= Set of tasks =
1. Answer these questions about the statute text on trust projects:
(a) Who may local governments and nonprofit organizations propose projects to, and for what?
(b) Which lands in redevelopment projects are not conveyed to any person for development?
(c) Who may set up an advisory committee to help review specific project proposals?
2. Sum up the statute text on trust projects in two sentences.
3. Pick up the statute text on trust projects from where it stops and continue it.
═════ Selected passage
History.—s. 28, ch. 89-175; s. 2, ch. 90-192; s. 10, ch. 91-192; s. 5, ch. 91-429; s. 68, ch. 93-206; s. 6, ch. 94-212; s. 9, ch. 95-282; s. 21, ch. 96-389; s. 46, ch. 99-247; s. 21, ch. 2000-170; s. 14, ch. 2005-87; s. 22, ch. 2008-229; s. 65, ch. 2015-229; s. 84, ch. 2016-62; s. 15, ch. 2018-111.
380.508 Projects; development, review, and approval.—(1) The trust shall request appropriate state agencies, local governments, nonprofit organizations, and other public and private groups to assist in the formulation of criteria and guidelines for the development and evaluation of projects, which the trust shall adopt by rule. The project application process, as adopted by rule, must not be burdensome to any local government, and the trust shall provide technical and administrative assistance to any local government applicant which requests assistance in completing an application.
(2) The chair of the governing body of the trust may establish an advisory committee consisting of representatives of appropriate state agencies, local governments, nonprofit organizations, and other public and private groups to assist the department in analyzing and reviewing specific project proposals for the trust.
(3) In accordance with procedures adopted by the trust, local governments and nonprofit organizations may propose projects for the trust to consider for funding or technical assistance. When a local government demonstrates the need for assistance in preparing a project proposal, the trust, whenever possible, shall provide such assistance.
(4) Projects or activities which the trust undertakes, coordinates, or funds in any manner shall comply with the following guidelines:(a) The purpose of redevelopment projects shall be to restore areas which are adversely affected by scattered ownership, poor lot layout, inadequate park and open space, incompatible land uses, or other conditions which endanger the environment or impede orderly development. Grants and loans awarded for redevelopment projects shall be used for assembling parcels of land within redevelopment project areas for the redesign of such areas and for the installation of public improvements required to serve such areas. After redesign and installation of public improvements, if any, lands in redevelopment projects, with the exception of lands acquired for public purposes, shall be conveyed to any person for development in accordance with a redevelopment project plan approved according to this part.
(b) The purpose of resource enhancement projects shall be to enhance natural resources which, because of indiscriminate dredging or filling, improper location of improvements, natural or human-induced events, or incompatible land uses, have suffered loss of natural and scenic values. Grants and loans awarded for resource enhancement projects shall be used for the assembly of parcels of land to improve resource management, for relocation of improperly located or designed improvements, and for other corrective measures which will enhance the natural and scenic character of project areas.
══════════
═════ Dataset rows
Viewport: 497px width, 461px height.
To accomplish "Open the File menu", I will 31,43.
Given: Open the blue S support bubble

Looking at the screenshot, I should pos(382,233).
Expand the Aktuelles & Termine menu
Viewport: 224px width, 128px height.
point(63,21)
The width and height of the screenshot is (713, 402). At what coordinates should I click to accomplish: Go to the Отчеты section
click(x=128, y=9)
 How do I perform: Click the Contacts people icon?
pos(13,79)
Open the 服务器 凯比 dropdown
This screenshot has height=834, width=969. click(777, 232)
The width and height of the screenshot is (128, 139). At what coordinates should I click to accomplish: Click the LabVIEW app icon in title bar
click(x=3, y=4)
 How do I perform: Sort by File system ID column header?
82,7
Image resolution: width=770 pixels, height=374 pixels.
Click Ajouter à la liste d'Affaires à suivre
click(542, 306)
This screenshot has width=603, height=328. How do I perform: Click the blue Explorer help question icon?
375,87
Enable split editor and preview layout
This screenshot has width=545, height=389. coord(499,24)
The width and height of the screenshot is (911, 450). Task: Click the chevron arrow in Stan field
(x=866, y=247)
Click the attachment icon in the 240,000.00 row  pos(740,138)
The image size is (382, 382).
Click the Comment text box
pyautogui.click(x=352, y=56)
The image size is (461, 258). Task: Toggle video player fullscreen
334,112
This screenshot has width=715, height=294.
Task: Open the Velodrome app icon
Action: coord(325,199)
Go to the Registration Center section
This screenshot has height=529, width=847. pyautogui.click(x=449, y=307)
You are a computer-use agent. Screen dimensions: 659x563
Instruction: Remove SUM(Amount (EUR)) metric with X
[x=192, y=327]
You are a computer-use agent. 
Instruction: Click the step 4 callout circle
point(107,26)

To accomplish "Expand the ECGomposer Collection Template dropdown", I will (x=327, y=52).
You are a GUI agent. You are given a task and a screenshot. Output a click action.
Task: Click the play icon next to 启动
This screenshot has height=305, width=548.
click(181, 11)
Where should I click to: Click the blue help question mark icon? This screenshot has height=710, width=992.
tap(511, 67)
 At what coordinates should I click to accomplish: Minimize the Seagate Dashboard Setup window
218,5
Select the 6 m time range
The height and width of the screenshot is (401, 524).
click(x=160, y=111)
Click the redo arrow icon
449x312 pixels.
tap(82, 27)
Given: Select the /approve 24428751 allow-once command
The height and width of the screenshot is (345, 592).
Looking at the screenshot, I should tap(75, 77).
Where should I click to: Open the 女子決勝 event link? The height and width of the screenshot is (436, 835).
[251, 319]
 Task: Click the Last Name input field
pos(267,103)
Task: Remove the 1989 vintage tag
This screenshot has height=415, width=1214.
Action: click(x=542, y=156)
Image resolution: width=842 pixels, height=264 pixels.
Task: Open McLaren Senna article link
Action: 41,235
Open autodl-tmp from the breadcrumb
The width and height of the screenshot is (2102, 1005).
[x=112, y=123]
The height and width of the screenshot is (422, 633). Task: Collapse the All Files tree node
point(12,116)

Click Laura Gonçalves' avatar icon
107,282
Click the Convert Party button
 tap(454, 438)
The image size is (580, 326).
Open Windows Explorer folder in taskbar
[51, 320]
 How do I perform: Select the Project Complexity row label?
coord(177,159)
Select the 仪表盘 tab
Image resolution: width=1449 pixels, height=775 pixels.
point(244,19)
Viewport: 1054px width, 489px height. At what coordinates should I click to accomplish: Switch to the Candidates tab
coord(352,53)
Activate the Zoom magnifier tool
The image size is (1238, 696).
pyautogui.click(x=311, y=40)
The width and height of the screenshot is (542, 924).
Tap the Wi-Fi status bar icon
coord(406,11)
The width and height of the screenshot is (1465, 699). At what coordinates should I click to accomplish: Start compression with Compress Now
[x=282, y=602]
══════════
= Results for each task =
1.
(a) They may propose projects to the trust for it to consider for funding or technical assistance.
(b) Lands acquired for public purposes.
(c) The chair of the governing body of the trust.

2. The trust must adopt by rule criteria and guidelines for developing and evaluating projects, with help from state agencies, local governments, nonprofits, and other groups, and must help local governments that ask for assistance with applications. Local governments and nonprofits may propose projects, and redevelopment and resource enhancement projects must meet stated purposes, with grants and loans used to assemble land and to install public improvements or carry out other corrective measures.

3.
(c) The purpose of public access projects shall be to acquire interests in and initially develop lands which are suitable for and which will be used for public accessways to surface waters. The trust shall identify local governments and nonprofit organizations which will accept responsibility for maintenance and liability for public accessways which are located outside the state park system. The trust may lease any public access site developed under this part to a local government or nonprofit organization, provided that the conditions of the lease guarantee public use of the site. The trust may accept, from any local government or nonprofit organization, fees collected for providing public access to surface waters. The trust shall expend any such funds it accepts only for acquisition, development, and maintenance of such public accessways. To the maximum extent possible, the trust shall expend such fees in the general area where they are collected or in areas where public access to surface waters is clearly deficient. The trust may transfer funds, including such fees, to a local government or nonprofit organization to acquire public access sites. In developing or coordinating public access projects, the trust shall ensure that project plans involving beach access are consistent with state laws governing beach access.
(d) The purpose of urban waterfront restoration projects shall be to restore deteriorated or deteriorating urban waterfronts for public use and enjoyment. Urban waterfront restoration projects shall include public access sites.
(e) The purpose of working waterfront projects shall be to restore and preserve working waterfronts as provided in s. 380.5105.
(f) The purpose of urban greenways and open space projects shall be to provide recreational opportunities, promote community interaction, and connect communities. Urban greenways and open space projects may also serve dual functions as flow ways or temporary water storage areas, not including permanent reservoirs, to mitigate natural disasters and floods in developed areas.
(g) The trust shall cooperate with local governments, state agencies, federal agencies, and nonprofit organizations in ensuring the reservation of lands for parks, recreation, fish and wildlife habitat, historical preservation, or scientific study. If any local government, state agency, federal agency, or nonprofit organization is unable, due to limited financial resources or other circumstances of a temporary nature, to acquire a site for the purposes described in this paragraph, the trust may acquire and hold the site for subsequent conveyance to the appropriate governmental agency or nonprofit organization. The trust may provide such technical assistance as required to aid local governments, state and federal agencies, and nonprofit organizations in completing acquisition and related functions. The trust may not reserve lands acquired in accordance with this paragraph for more than 5 years from the time of acquisition. A local government, federal or state agency, or nonprofit organization may acquire the land at any time during this period for public purposes. The purchase price shall be based upon the trust’s cost of acquisition, plus administrative and management costs in reserving the land. The payment of the purchase price shall be by money, trust-approved property of an equivalent value, or a combination of money and trust-approved property. If, after the 5-year period, the trust has not sold to a governmental agency or nonprofit organization land acquired for site reservation, the trust shall dispose of such land at fair market value or shall trade it for other land of comparable value which will serve to accomplish the purposes of this part. Any proceeds from the sale of such land received by the department shall be deposited into the appropriate trust fund pursuant to s. 253.0341.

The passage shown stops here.